The ICO produced guidance in 2014 to assist organisations in determining whether they are a controller or a processor and it can be accessed here (“Old Guidance”). This was since updated following the implementation of the GDPR and can be accessed (here) and (here) (“New Guidance”). We have set out below the key points to be aware of:

Determining whether a party is a controller or a processor

The New Guidance contains the following checklists for determining whether you are a controller or processor:

Are we a controller? Are we a processor? Are we a joint controller?
We decided to collect or process the personal data. We are following instructions from someone else regarding the processing of personal data. We have a common objective with others regarding the processing.
We decided what the purpose or outcome of the processing was to be. We were given the personal data by a customer or similar third party, or told what data to collect. We are processing the personal data for the same purpose as another controller.
We decided what personal data should be collected. We do not decide to collect personal data from individuals. We are using the same set of personal data (e.g. one database) for this processing as another controller.
We decided which individuals to collect personal data about. We do not decide what personal data should be collected from individuals. We have designed this process with another controller.
We obtain a commercial gain or other benefit from the processing, except for any payment for services from another controller. We do not decide the lawful basis for the use of that data. We have common information management rules with another controller.
We are processing the personal data as a result of a contract between us and the data subject. We do not decide what purpose or purposes the data will be used for.
The data subjects are our employees. We do not decide whether to disclose the data, or to whom.
We make decisions about the individuals concerned as part of or as a result of the processing. We do not decide how long to retain the data.
We exercise professional judgement in the processing of the personal data. We may make some decisions on how data is processed, but implement these decisions under a contract with someone else.
We have a direct relationship with the data subjects. We are not interested in the end result of the processing.
We have complete autonomy as to how the personal data is processed.
We have appointed the processors to process the personal data on our behalf.

The Old Guidance, although not updated, is still considered by the ICO to be useful. However the ICO does note that there are some subtle differences between the Old Guidance and the New Guidance; the key difference being how to determine whether an organisation is a controller or processor.

In paragraph 16 of the Old Guidance there is a list of decisions and if an organisation makes any one of those decisions, it will be a controller. In contrast, the New Guidance states that the more boxes that are ticked in the above checklists, the more likely it is that a party will fall within that particular category. Therefore, until the ICO clarifies which approach should be taken, we would advise applying both sets of checklists to determine an organisation’s data protection designation.

Can you be both a controller and a processor of the same personal data?

No – the ICO’s New Guidance is clear on this point; you cannot be both a controller and a processor for the same processing activity i.e. processing personal data for the same purpose.

However the New Guidance does acknowledge that you can be both a controller and a processor if you are processing the personal data for different purposes and if your systems and procedures can distinguish between the personal data you are processing in your capacity as controller and what you process as a processor. Where your systems cannot make this distinction and do not allow you to apply different processes and measures to each, the ICO considers that you are likely to be considered a joint controller rather than a processor. This is a new conclusion by the ICO and one that will have substantial ramifications because:

  • The GDPR requires that joint controllers must have an arrangement in place that sets out agreed roles and responsibilities. The main points of the arrangement should also be made available to individuals (ideally in the form of privacy notices); and
  • Joint controllers are joint and severally liable.

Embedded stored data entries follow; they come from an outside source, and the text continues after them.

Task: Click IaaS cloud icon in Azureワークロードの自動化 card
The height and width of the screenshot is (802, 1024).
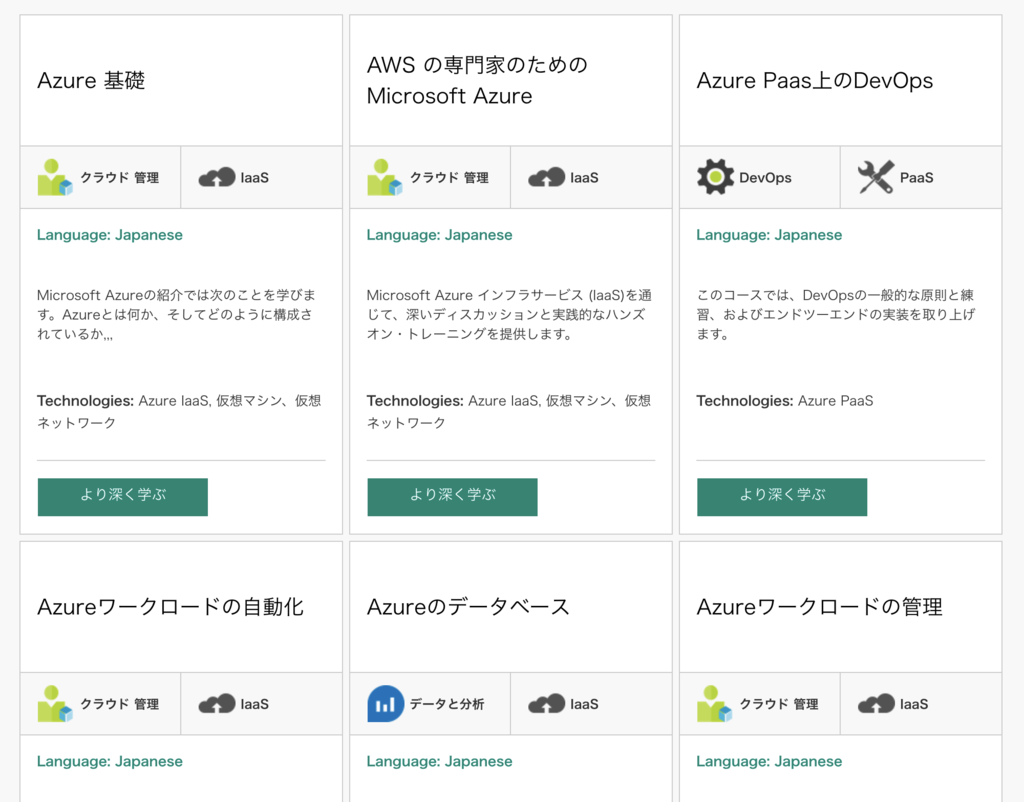Action: pos(217,703)
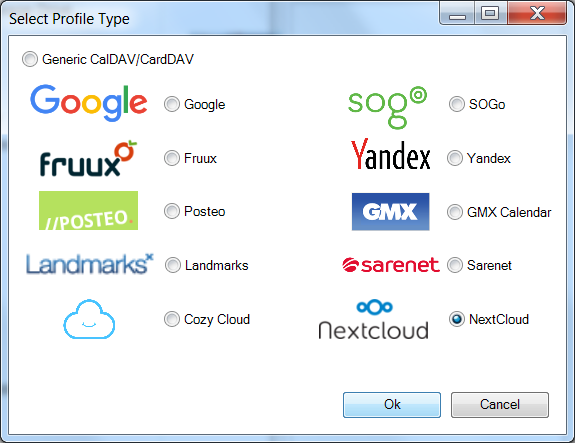This screenshot has height=443, width=575.
Task: Click the Yandex logo
Action: [x=390, y=154]
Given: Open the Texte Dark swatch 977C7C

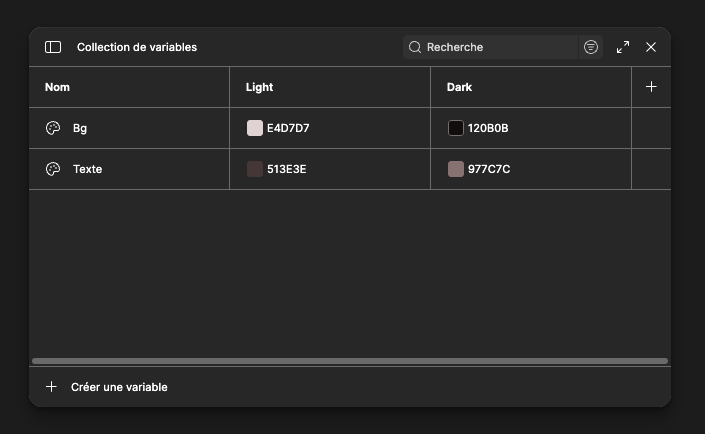Looking at the screenshot, I should 456,169.
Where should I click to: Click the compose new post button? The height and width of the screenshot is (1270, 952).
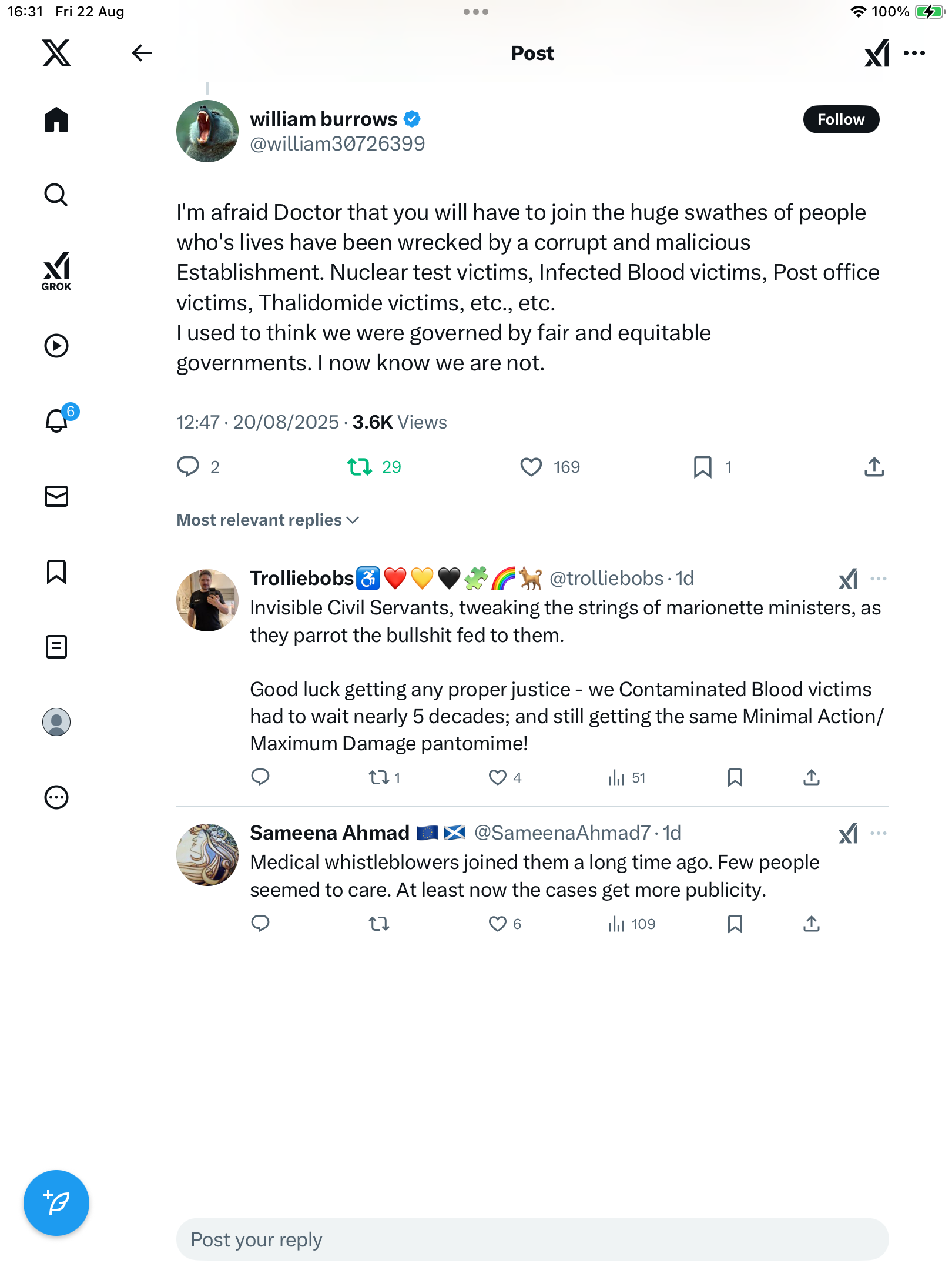(56, 1202)
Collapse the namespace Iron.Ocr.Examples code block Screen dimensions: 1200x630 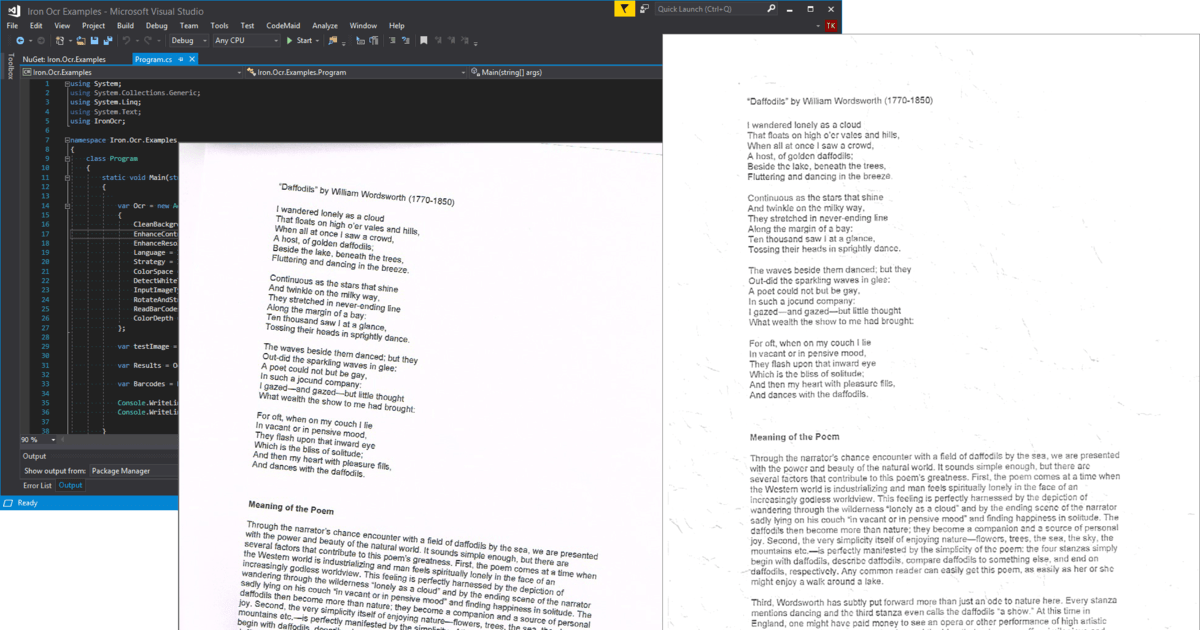click(x=67, y=140)
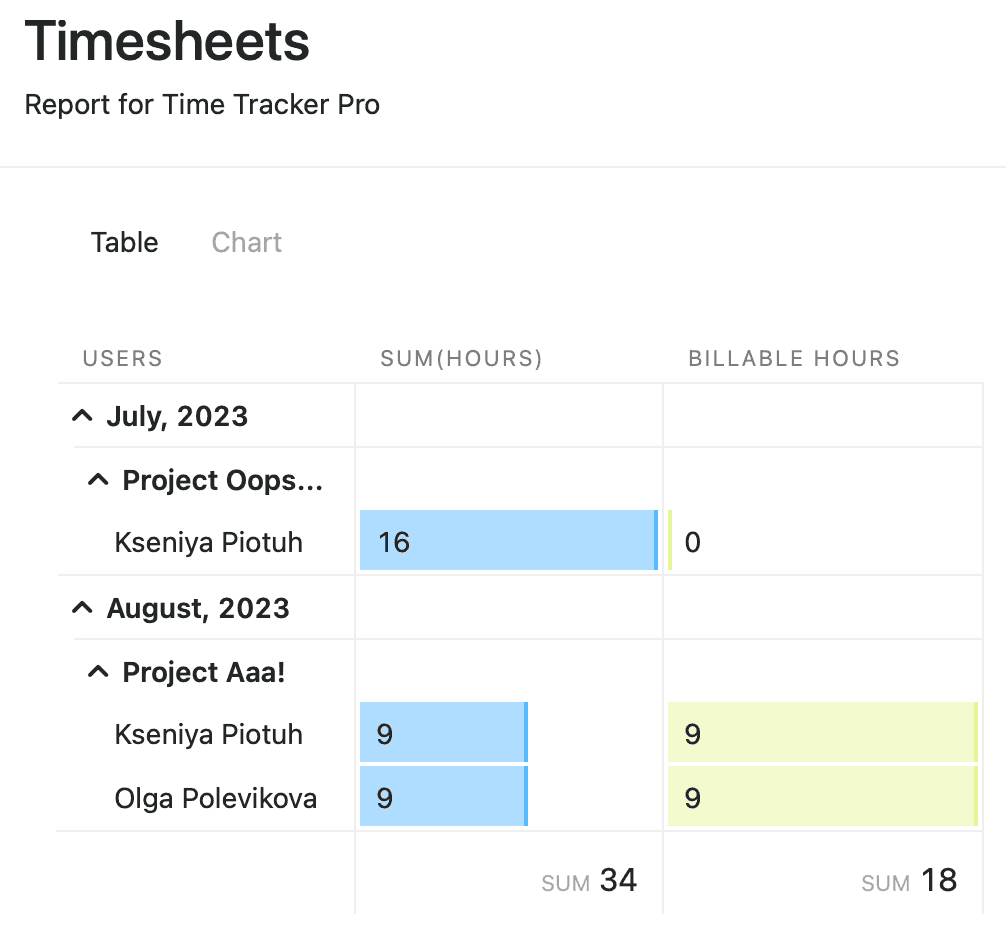This screenshot has height=936, width=1006.
Task: Click the SUM total 18 value
Action: coord(938,880)
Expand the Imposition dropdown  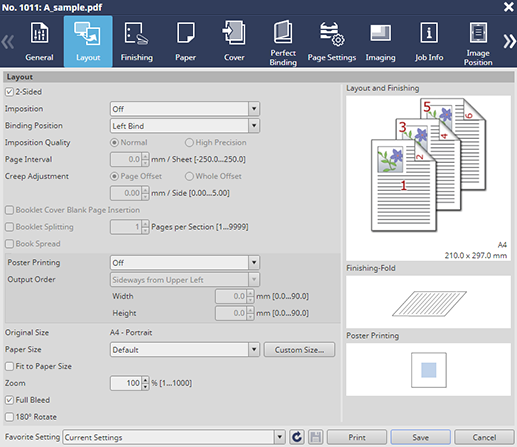click(x=254, y=109)
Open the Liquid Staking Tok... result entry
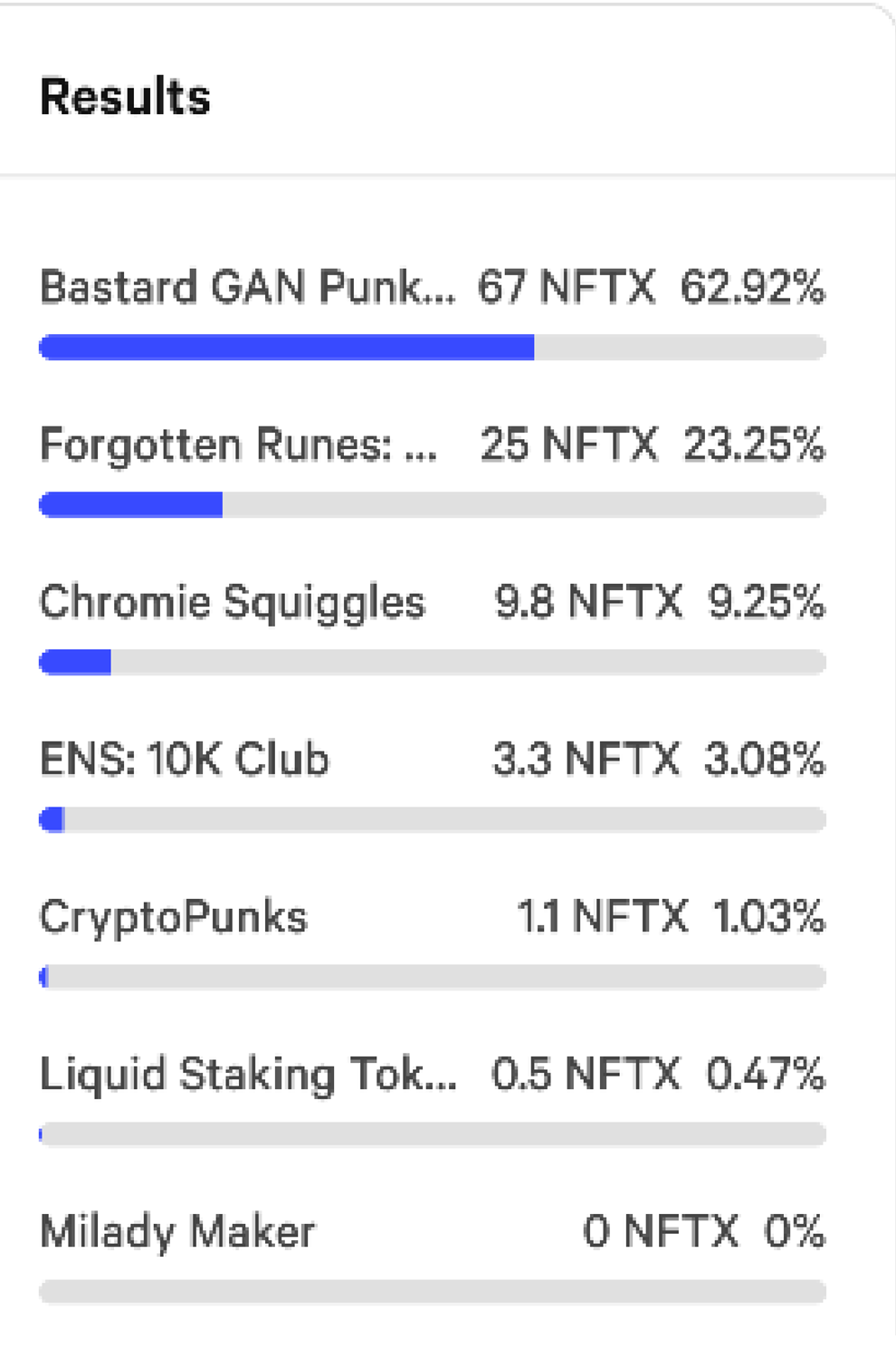The height and width of the screenshot is (1358, 896). 248,1074
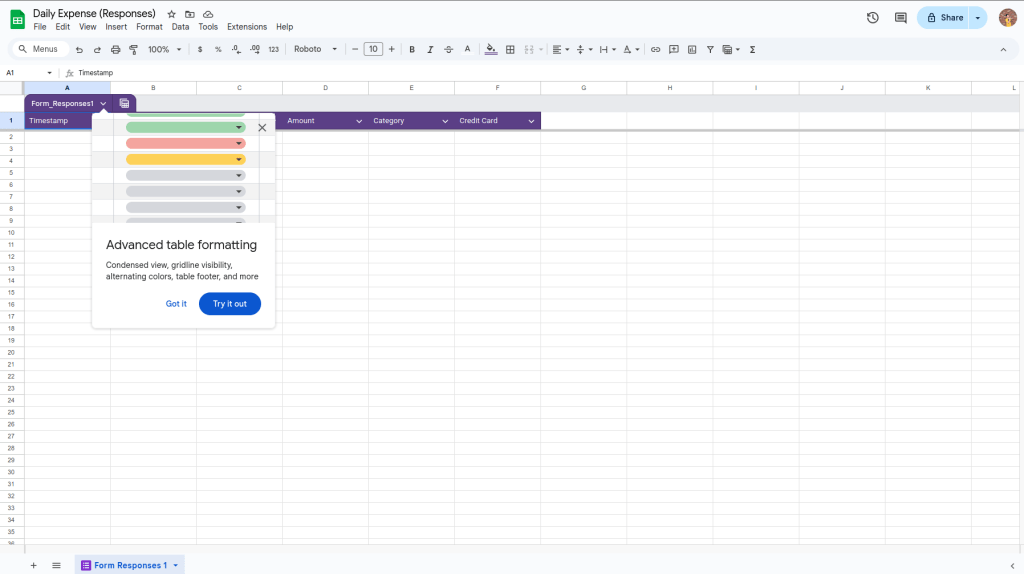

Additionally the New Guidance provides various examples of joint controllers and they appear to imply that any service provider who is not acting as a processor will be acting as joint controller with its customer (rather than a separate controller). We will be co-ordinating feedback on the New Guidance in the hope that the ICO will provide definitive examples of joint controllers. We are also aware that the European Data Protection Board will be publishing guidelines on the concepts of controller and processor over the next two years which should bring extra clarity.

In the meantime, we would strongly recommend that all organisations: (1) refer to the New Guidance when determining the data protection designation of a party; and (2) address the relevant joint controller relationship requirements in respect of any parties who would be deemed by the ICO to be joint controllers.